The first pattern relates to the affinities of the sub-clades. The Hexabathynella of the Balkans are nested amongst the southern hemisphere clades, while those of Western Europe exhibit a sister status to the North American species. While the Balkans often yield interesting and peculiar taxa in many groups, this supposed Gondwana connection is noteworthy. The second pattern relates to hypotheses about the evolution of the genus, and by extension perhaps the whole order. The basal-most species on her cladogram, H. paranaensis from Brazil, is one of five brackish to marine species in the genus. Because of this, and on theoretical grounds, Camacho reasoned that Hexabathynella most likely took origin in the marine realm and then radiated onto the continents.
This pattern conformed to what she termed the Thallasoid Theory (Boutin and Coineau, 1990), which is actually a later version of the Regression Theory of Stock (1980). Under the terms of this hypothesis, forms that are marine in origin became stranded in fresh water when sea level regressed. The opposing hypothesis is the so-called Limnicoid Theory (Schminke, 1981), which assumes that the primary origin occurs in fresh water, with subsequent invasions into marginal brackish and marine habitats. As far as bathynellaceans are concerned, the widespread manifestation of freshwater habitats in the order as a whole might argue for this latter theory.
Nevertheless, these opposing hypotheses can be tested on the cladogram. If a marine origin of Hexabathynella occurred, then the tree in Fig. 1 tells us that there had to have been 7 independent invasions of fresh water from the marine/brackish water realm. If the origin of Hexabathynella took place in fresh water, then only 5 independent invasions of salt water would be needed, one for each of the 5 species. Thus, the limnicoid explanation appears more parsimonious.
Moreover, for any cladistic analysis the relationships on the tree itself can be tested with the identification of new species and their incorporation into the analysis. Cho and Schminke (2006) did that when they added four new species of Hexabathynella into their cladistic analysis of the genus. A somewhat different set of relationships emerged from their work (Fig. 2).
Fig. 2. Relationships of 22 species of Hexabathynella modified from Cho and Schminke (2006).
* indicate the 5 species from brackish-marine habitats.
• indicate the necessary 8 independent invasions of terrestrial habitats if Hexabathynella originated in a marine habitat.

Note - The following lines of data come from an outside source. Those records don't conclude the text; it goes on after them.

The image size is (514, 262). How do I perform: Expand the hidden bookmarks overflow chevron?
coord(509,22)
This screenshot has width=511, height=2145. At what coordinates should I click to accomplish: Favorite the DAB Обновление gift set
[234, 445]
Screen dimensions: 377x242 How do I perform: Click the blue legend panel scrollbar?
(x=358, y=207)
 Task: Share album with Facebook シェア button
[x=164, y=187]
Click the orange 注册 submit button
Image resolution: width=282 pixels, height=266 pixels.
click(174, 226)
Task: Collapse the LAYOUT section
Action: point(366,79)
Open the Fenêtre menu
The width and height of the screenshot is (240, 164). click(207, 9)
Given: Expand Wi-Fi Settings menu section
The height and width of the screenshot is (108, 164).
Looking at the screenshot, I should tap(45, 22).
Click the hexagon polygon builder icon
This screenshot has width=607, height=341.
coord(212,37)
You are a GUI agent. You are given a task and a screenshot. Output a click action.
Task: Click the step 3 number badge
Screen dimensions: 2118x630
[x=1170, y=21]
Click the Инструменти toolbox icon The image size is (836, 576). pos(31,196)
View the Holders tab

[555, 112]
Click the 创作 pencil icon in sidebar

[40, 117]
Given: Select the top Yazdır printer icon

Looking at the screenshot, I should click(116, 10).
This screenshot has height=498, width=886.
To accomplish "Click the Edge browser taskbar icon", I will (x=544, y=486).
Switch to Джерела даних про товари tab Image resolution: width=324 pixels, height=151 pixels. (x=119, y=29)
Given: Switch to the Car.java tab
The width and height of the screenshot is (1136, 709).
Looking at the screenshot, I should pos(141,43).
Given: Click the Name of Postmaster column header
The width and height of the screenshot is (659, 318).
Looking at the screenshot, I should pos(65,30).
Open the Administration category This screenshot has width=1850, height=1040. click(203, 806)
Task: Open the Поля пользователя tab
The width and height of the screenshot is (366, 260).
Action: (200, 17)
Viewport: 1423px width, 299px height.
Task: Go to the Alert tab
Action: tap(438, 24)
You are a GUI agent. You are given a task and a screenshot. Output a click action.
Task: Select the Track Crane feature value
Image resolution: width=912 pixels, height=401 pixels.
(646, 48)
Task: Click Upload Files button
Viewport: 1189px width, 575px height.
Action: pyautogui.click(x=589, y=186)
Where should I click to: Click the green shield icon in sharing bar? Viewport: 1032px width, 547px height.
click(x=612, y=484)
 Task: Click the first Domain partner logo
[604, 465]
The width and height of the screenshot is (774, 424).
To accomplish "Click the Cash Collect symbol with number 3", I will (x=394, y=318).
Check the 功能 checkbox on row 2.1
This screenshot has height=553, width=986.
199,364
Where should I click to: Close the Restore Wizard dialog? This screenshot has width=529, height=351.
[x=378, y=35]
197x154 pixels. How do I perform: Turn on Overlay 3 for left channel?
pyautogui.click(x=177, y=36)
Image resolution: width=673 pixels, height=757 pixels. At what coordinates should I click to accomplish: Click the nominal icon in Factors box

With regard to the patterns seen in the 2006 tree, two observations can again be made. First, all the European and North American taxa now occur together in a series of sister clades, whereas the Gondwana clades cluster together nearer the base of the cladogram, a more logical historical patterning that suggests a possible origin of Hexabathynella in the southern land masses with subsequent dispersal into the northern hemisphere in Paleozoic times. Second, we can again test hypotheses of marine versus freshwater origins. If Hexabathynella has a marine origin, then the Cho/Schminke tree reveals that at least 8 invasions of freshwater had to have occurred. If Hexabathynella has a freshwater origin, the same 5 invasions of salt water occurred as seen on the Camacho tree. Therefore, the Cho/Schminke cladogram implies an even more parsimonious likelihood that Hexabathynella arose in fresh water.
We see in the above simple examples that classic, area cladistic, analysis combined with a careful attention to determining parsimony can pay dividends, enabling us to solve this particular biogeographic problem and sort out the conflicting hypotheses about the evolution of this group. Naturally, the arguments could be strengthened if we had a comprehensive cladistic analysis of the entire array of Bathynellacea. That, however, is not available at this time. Moreover, such an analysis could then allow a deeper exploration of paleobiogeography of the bathynellaceans as a whole.